His frustration is comprehensible: Fatback launched 16 albums and scored 26 US R&B chart hits with out ever as soon as touching the pop Prime 40. Spring messing up with Persona Jock was a part of a sequence of report label mishaps that befell the band.
“We had Road Dance and Goin’ to See My Child and Dance Lady all hitting on the similar time, after which Notion Data declared chapter. In 1983, our album Is This the Future? had simply been launched on Polydor and the president of promotion for R&B ups and dies, and that killed it. Then, in 1985, Fatback signed to [Atlantic Records subsidiary] Cotillion and we figured now we have been with a label that was going to advertise and get us out of there. Nicely, we simply launched So Scrumptious, then Atlantic shut down Cotillion Data and out goes Fatback.”

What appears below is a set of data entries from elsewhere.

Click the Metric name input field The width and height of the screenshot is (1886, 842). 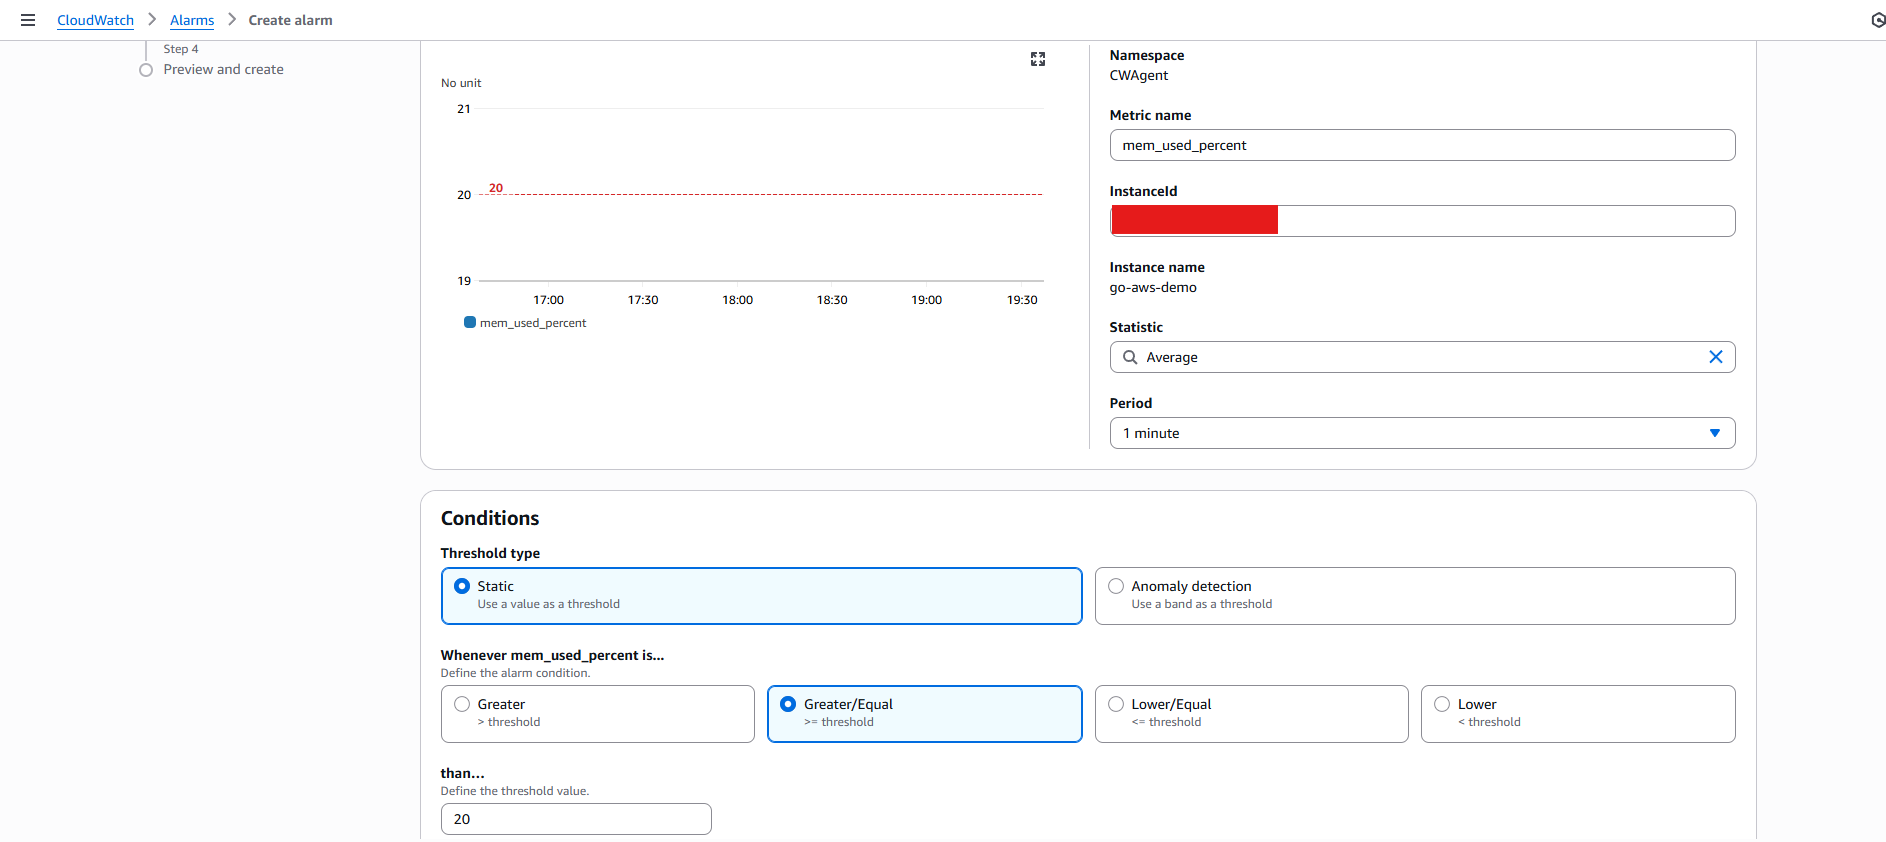point(1421,145)
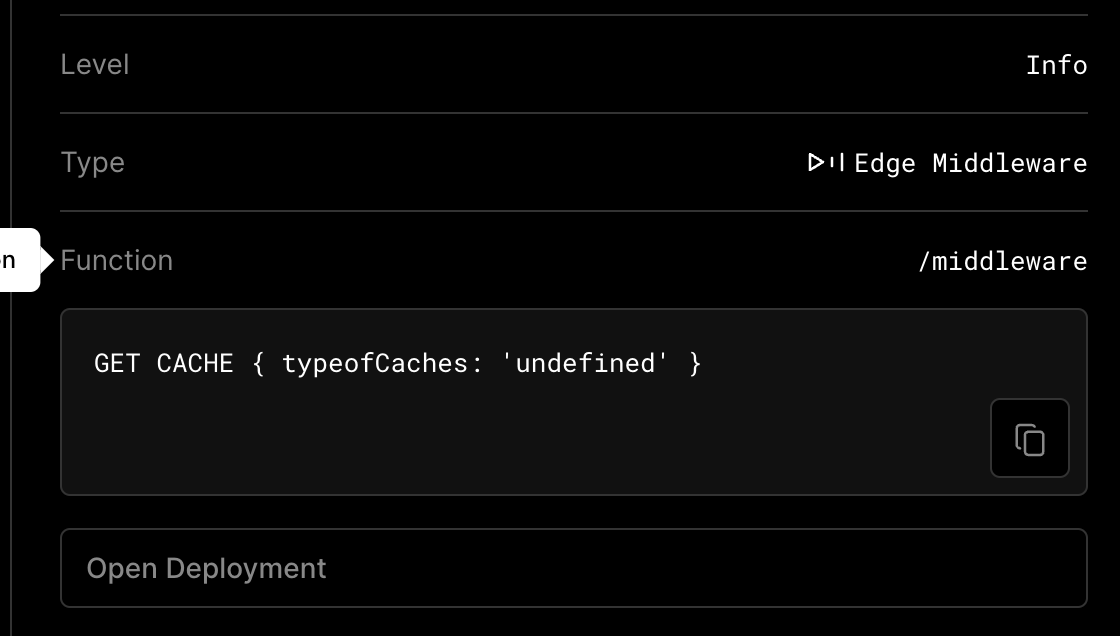Click the arrow of the tooltip pointing at Function
This screenshot has height=636, width=1120.
pyautogui.click(x=47, y=261)
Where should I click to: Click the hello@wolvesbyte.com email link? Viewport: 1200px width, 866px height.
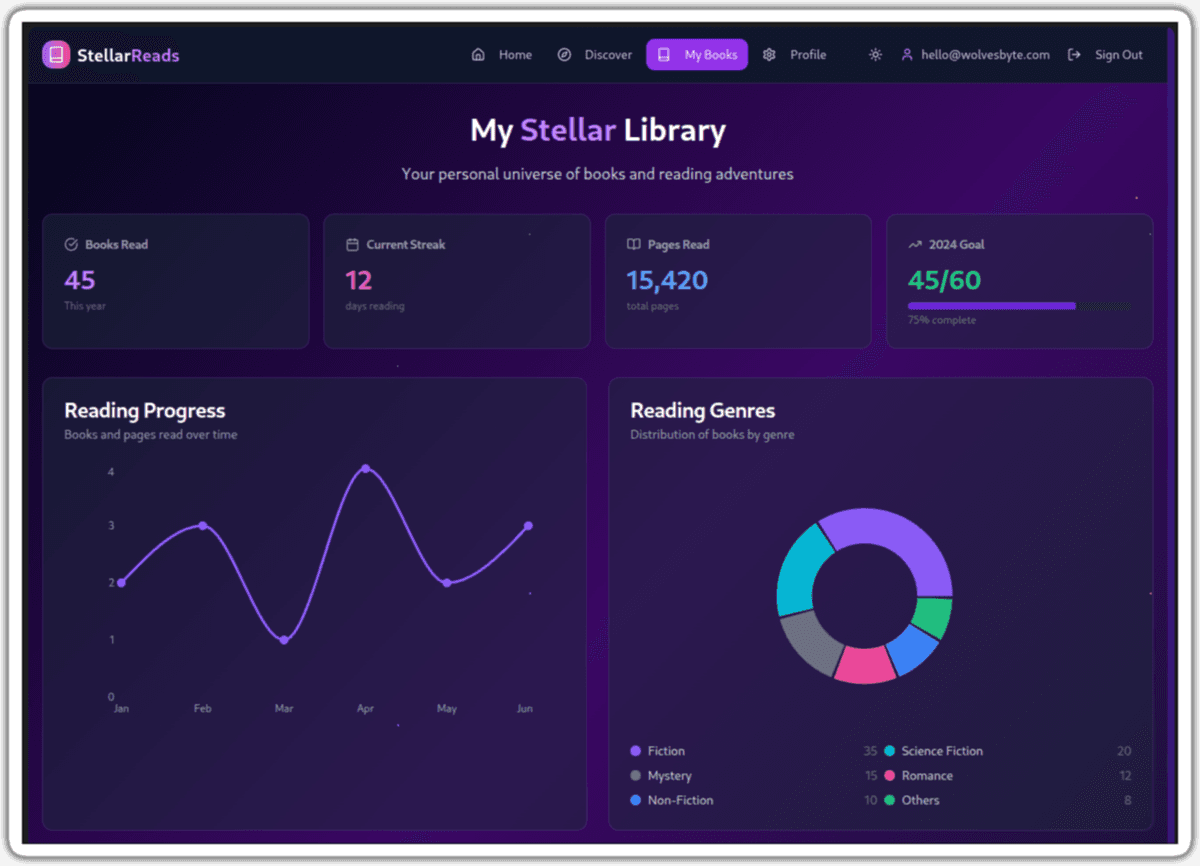pyautogui.click(x=984, y=55)

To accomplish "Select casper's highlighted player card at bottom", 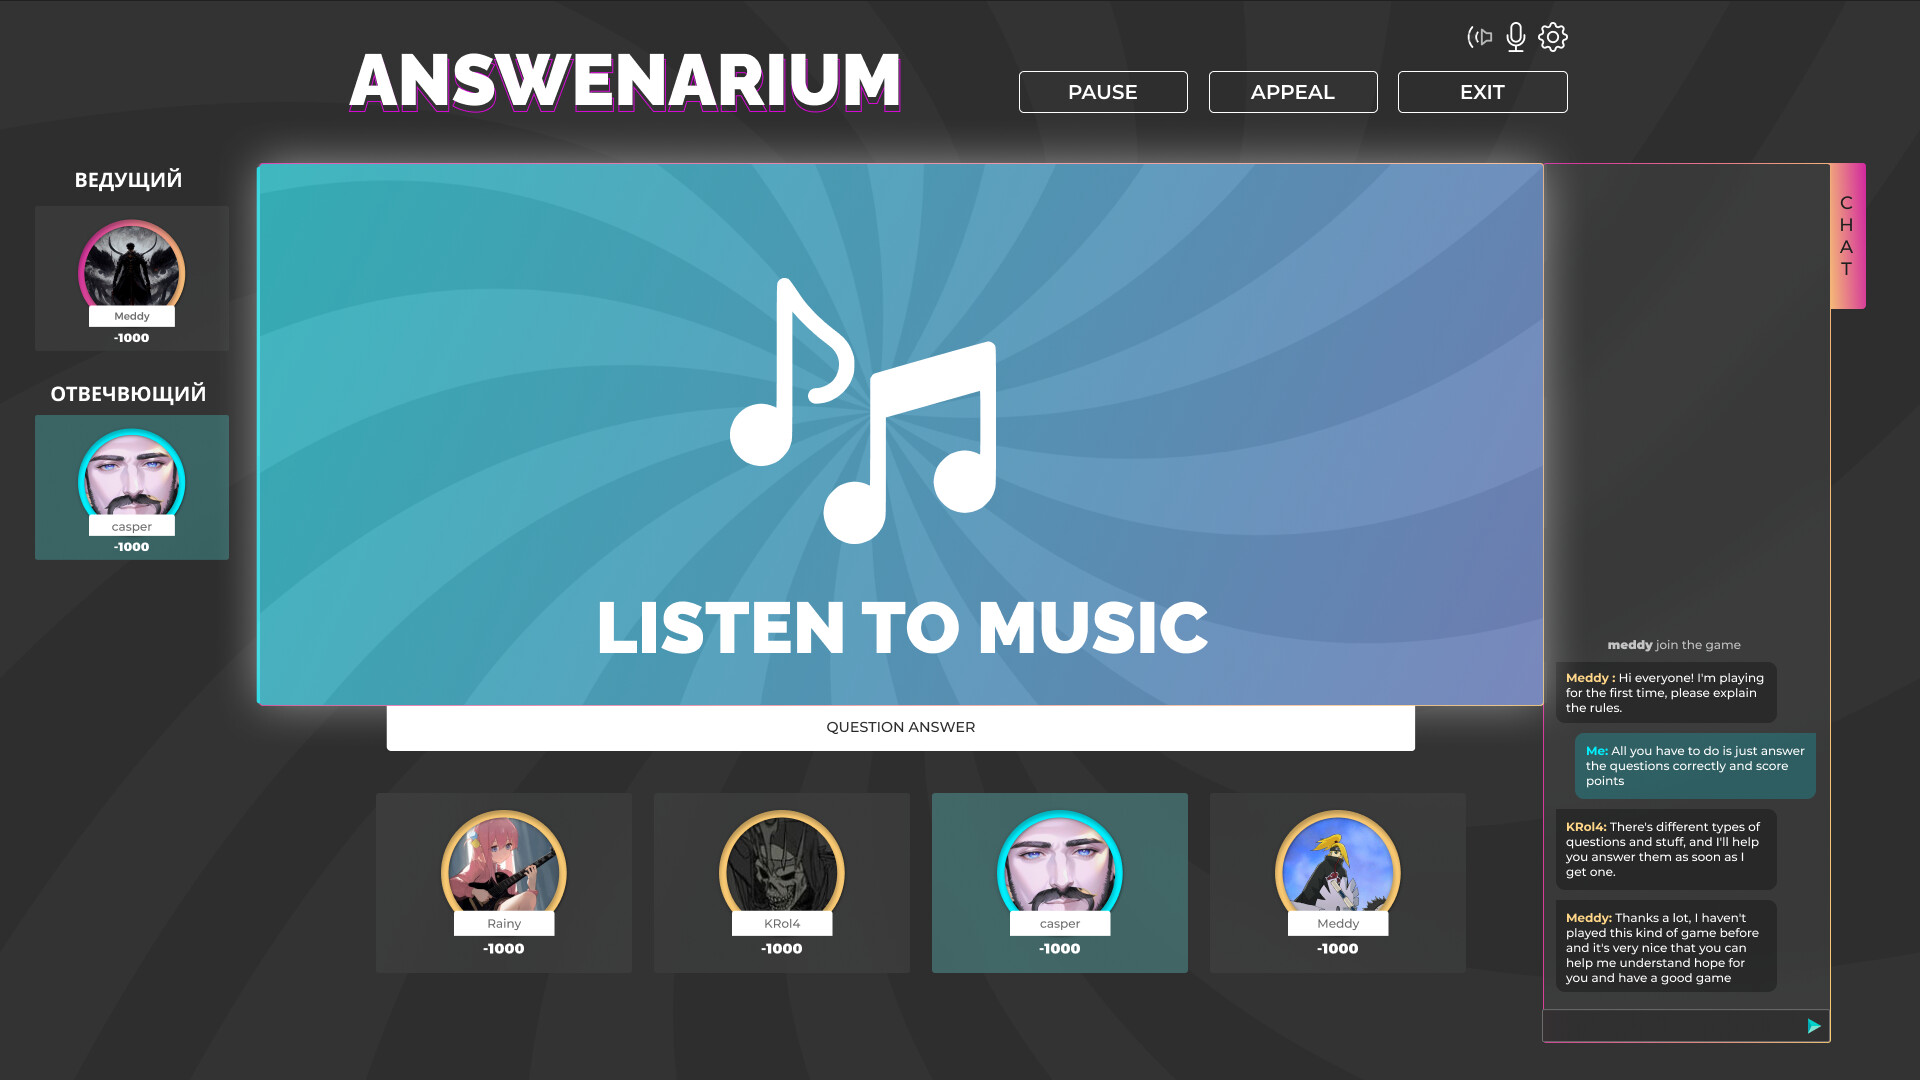I will pyautogui.click(x=1060, y=883).
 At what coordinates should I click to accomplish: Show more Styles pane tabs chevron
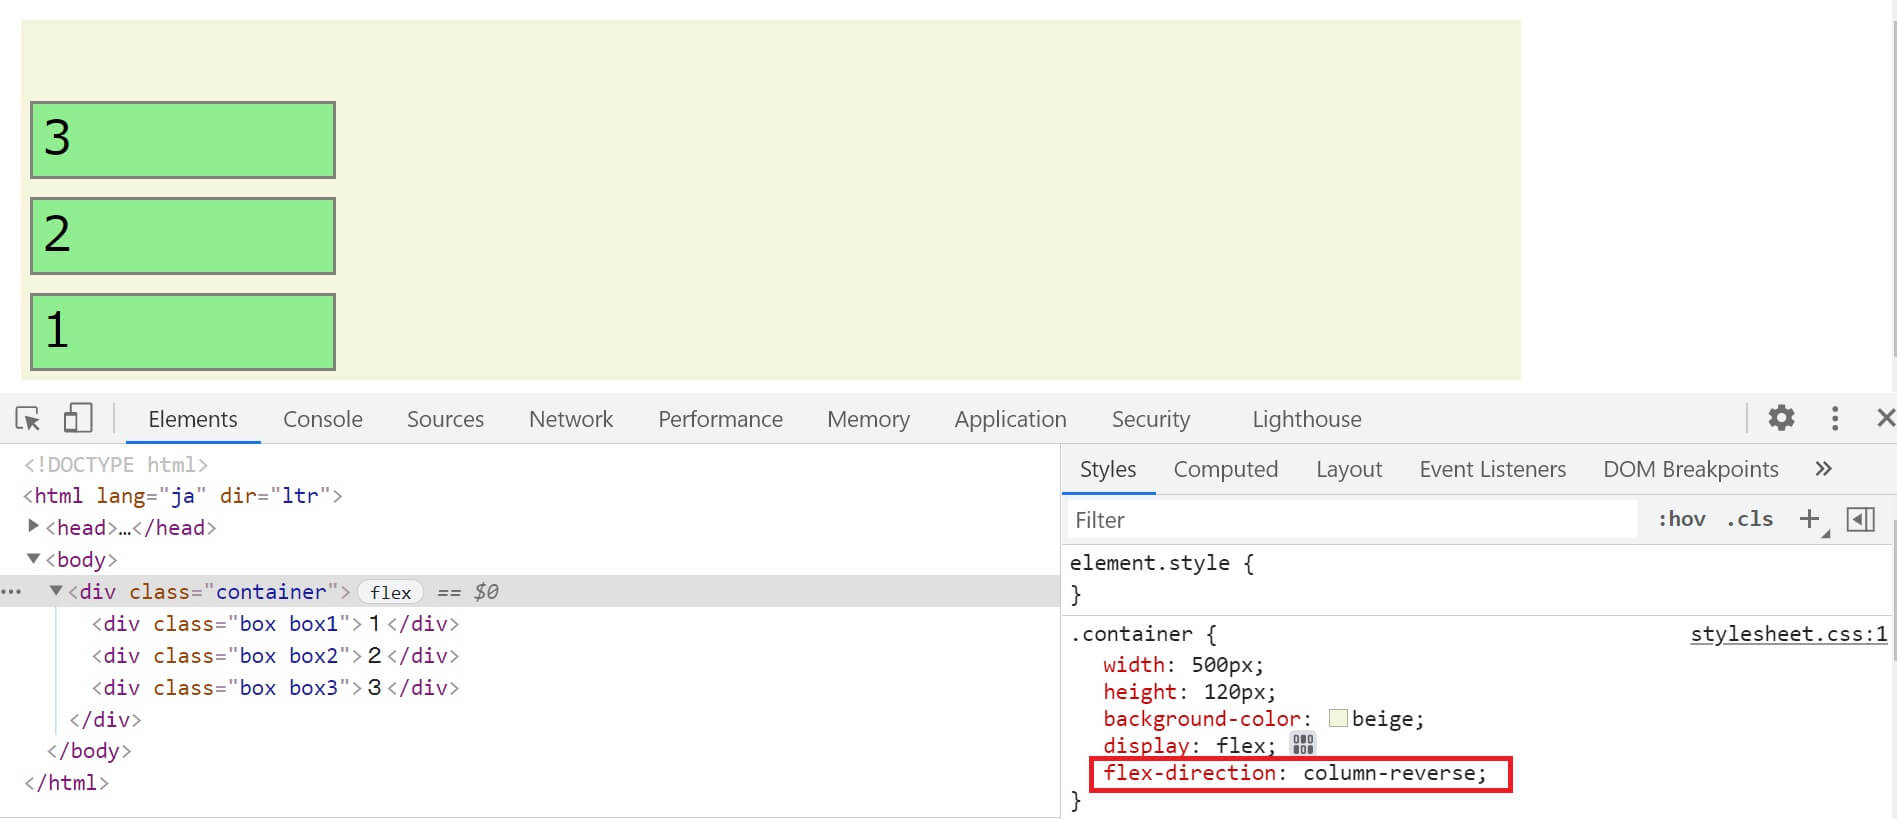tap(1823, 469)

In 1993, Curtis put Fatback on ice, returning to North Carolina to take care of his ailing mom, however he reformed the band in 2002. “I felt like I nonetheless had just a few extra hits in me,” he says, and the band have since performed Glastonbury, Love Supreme and different main festivals amid a very totally different music scene. “After I was developing, you solely heard what the report firm wished you to listen to,” Curtis says. “Now, you’ve so many alternate options for locating music, and now any musician can report and even distribute. The draw back is everyone needs to be a musician – the sector is so crowded with wannabes that the true factor can’t come by.”
However Fatback carry on coming nonetheless. “The final 5 – 6 years have been a few of our greatest years,” he says, “individuals discovering us and our music.” Even at 91, he hopes they will tour the world earlier than he lastly retires. “We simply preserve doing what we do.”